Objectif énoncé: Présentez sous forme de CSV à deux colonnes, « demande » et « reponse », les enregistrements ci-dessous, de la ligne contenant « This screenshot has width=600, height=595. » jusqu'à la fin incluse. Prévoyez une ligne par enregistrement, avec chaque champ entre guillemets et les retours à la ligne remplacés par des espaces.

++++ Enregistrements concernés

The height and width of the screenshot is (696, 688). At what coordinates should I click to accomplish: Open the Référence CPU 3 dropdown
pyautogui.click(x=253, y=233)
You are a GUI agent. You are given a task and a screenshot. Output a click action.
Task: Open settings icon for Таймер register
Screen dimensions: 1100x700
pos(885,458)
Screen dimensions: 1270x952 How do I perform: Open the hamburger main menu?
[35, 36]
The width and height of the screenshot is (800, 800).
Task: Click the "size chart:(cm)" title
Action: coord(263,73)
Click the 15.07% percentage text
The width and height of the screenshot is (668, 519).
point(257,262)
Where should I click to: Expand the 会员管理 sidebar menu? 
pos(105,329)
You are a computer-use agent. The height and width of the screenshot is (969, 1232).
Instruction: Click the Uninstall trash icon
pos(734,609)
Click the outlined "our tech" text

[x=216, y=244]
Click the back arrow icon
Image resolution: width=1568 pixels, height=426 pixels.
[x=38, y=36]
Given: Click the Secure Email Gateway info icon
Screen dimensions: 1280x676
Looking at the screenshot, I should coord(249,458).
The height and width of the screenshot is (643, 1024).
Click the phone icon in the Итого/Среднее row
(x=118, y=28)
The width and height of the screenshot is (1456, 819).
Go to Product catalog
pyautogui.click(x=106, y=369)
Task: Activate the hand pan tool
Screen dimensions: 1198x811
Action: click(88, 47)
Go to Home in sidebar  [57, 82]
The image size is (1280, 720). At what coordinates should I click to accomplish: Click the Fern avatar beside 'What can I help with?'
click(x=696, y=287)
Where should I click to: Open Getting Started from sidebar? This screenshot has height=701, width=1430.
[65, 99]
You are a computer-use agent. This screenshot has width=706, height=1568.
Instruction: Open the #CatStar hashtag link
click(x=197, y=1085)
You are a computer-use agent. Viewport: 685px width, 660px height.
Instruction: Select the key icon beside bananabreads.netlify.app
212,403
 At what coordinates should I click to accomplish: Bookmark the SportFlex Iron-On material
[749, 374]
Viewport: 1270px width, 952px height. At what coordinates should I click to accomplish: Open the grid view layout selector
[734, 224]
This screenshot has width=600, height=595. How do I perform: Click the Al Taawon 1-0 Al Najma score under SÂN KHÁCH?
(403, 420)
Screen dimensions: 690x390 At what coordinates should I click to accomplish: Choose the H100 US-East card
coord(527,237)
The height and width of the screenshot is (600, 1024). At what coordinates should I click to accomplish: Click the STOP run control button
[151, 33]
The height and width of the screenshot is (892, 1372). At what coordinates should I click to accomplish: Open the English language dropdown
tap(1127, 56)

++++++++

Réponse proposée:
demande,reponse
"This screenshot has width=600, height=595. How do I perform: Click the Al Taawon 1-0 Al Najma score under SÂN KHÁCH?","(403, 420)"
"Screen dimensions: 690x390 At what coordinates should I click to accomplish: Choose the H100 US-East card","coord(527,237)"
"The height and width of the screenshot is (600, 1024). At what coordinates should I click to accomplish: Click the STOP run control button","[151, 33]"
"The height and width of the screenshot is (892, 1372). At what coordinates should I click to accomplish: Open the English language dropdown","tap(1127, 56)"